President Johnson was now running for re-election and needed to get the very popular Grant out of the way and ordered him to Mexico in the fall of 1866, an order Grant adamantly refused to obey because he argued the President did not have the authority to send the military on a political mission. In 1867 Johnson removed Secretary of War Edwin M. Stanton and thereby tested the constitutionality of the Tenure of Office Act, which dictated that removals from office be at the assent of Congress, and in August appointed Grant interim secretary of war. When Congress insisted upon Stanton’s reinstatement, Grant resigned (January 1868), thus infuriating Johnson, who believed that Grant had agreed to remain in office to provoke a court decision. Johnson’s angry charges brought an open break between the two men and strengthened Grant’s ties to the Republican Party, which led to his nomination for president in 1868.

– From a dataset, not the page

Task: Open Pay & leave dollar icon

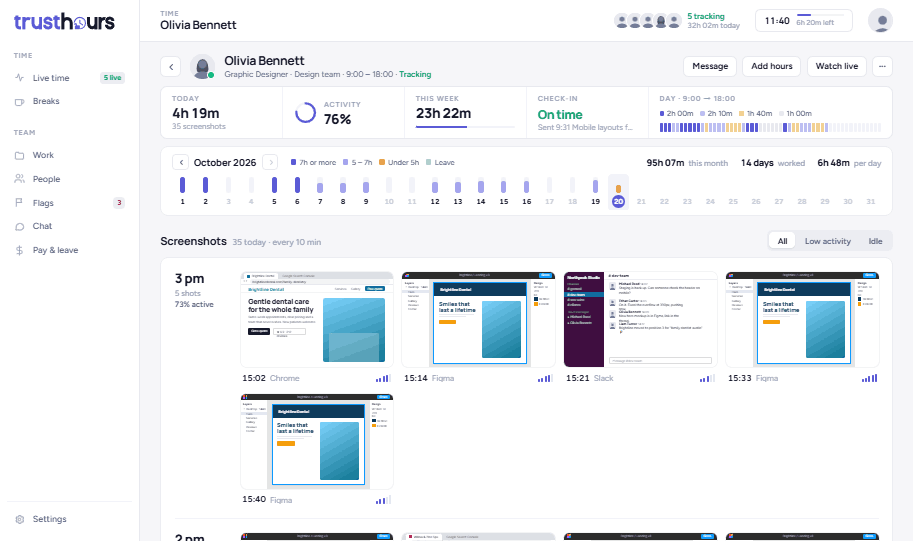Action: 19,250
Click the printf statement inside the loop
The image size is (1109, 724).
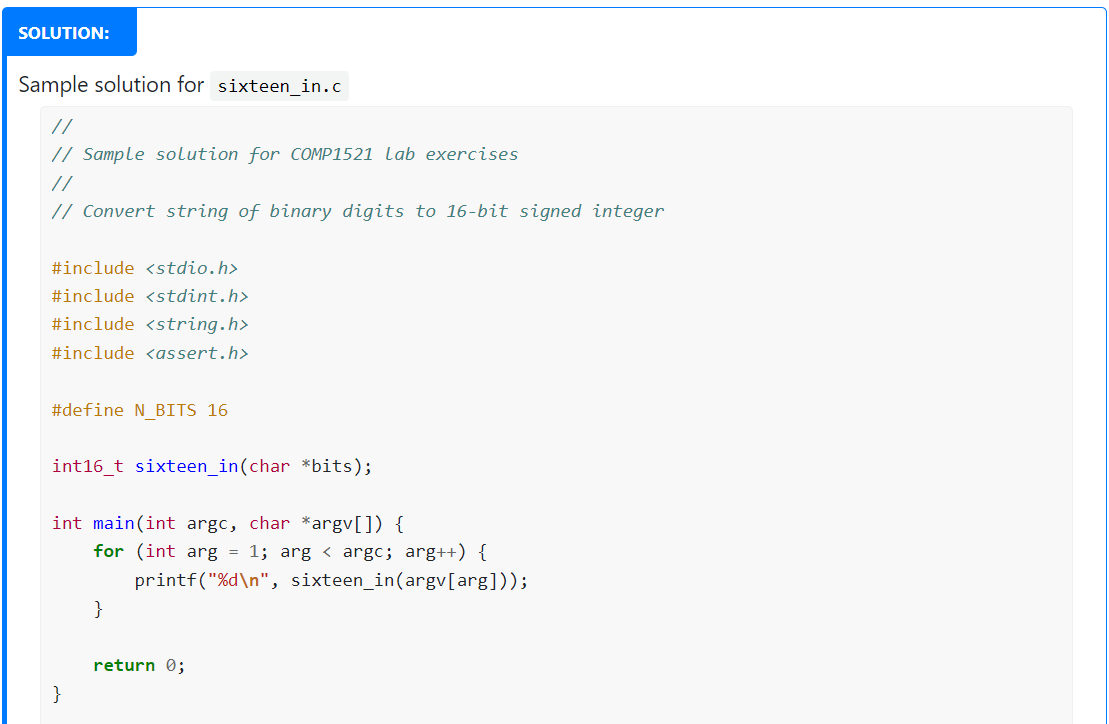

President Ulysses S. Grant (March 4, 1869-March 4, 1877)
Ulysses S. Grant could be correctly called the Reluctant President in that he had no ambition for politics at all. Because of his support of Stanton he had become extremely popular with the Radical Republicans and they pushed him to run for the Presidency. Grant initially refused to consider the thought because his career in the military had kept him isolated from the political arena and therefore he had almost no knowledge of the political scene. Grant was also reluctant because if he was elected and were to serve two terms he would lose his lifetime military pension and would be 56 years old with no guaranteed income to support himself and his wife after his time as President. The editor of the Washington Daily Chronicle John Weiss Forney who had previously supported other candidates for President took on the job of convincing Grant to run to save the country he had so gallantly fought for. Forney drew up an article listing Grant’s accomplishments during the war that only increased his popularity with the Republicans and at the 1868 Republican National Convention held in Chicago, Illinois Grant was unanimously chosen to be the Republican candidate for President. History has proven that President Grant was a man of unusual honesty but also a man of somewhat poor judgement when it came to his Cabinet appointments. Because he was so naive when it came to politics he lacked to political savvy to appoint some powerful Congressional members to his Cabinet in favor of friends he trusted that proved to be less than trustworthy once appointed. His reluctance to then remove them led to some very embarrassing scandals that plagued his administration especially in his second term. These scandals included Crédit Mobilier, Black Friday, The Whiskey Ring and the Trader post scandal (1876). Although these scandals were to prove to be an embarrassment for Grant himself was never personally involved in any of them. To his great credit he also had some great accomplishments to add to his legacy including the 15th Amendment, Force Acts of 1870, Amnesty Act of 1872, Comstock Act, Civil Rights Act of 1875, The Electoral Commission Act of 1876 and the Yellowstone Act.
Impact and Legacy
Ulysses S. Grant left the White House in 1877, admitting in a remarkable farewell address to Congress that it had been his “misfortune to be called to the Office of Chief Executive without any political training” and apologizing for his “errors of judgment.” Perhaps some of Grant’s troubles as President are related to his disdain for politics. He came into office wanting to serve all the American people and was determined to avoid party politics. At the same time, he did not really understand politics, which hindered his effectiveness as President, and he believed in the supremacy of the legislative branch. The Grant years finished what the Johnson years had begun: a significant weakening of the American presidency. Congress, especially the Senate, had seized the reins of power, and the presidency would not regain its stature until the turn of the twentieth century.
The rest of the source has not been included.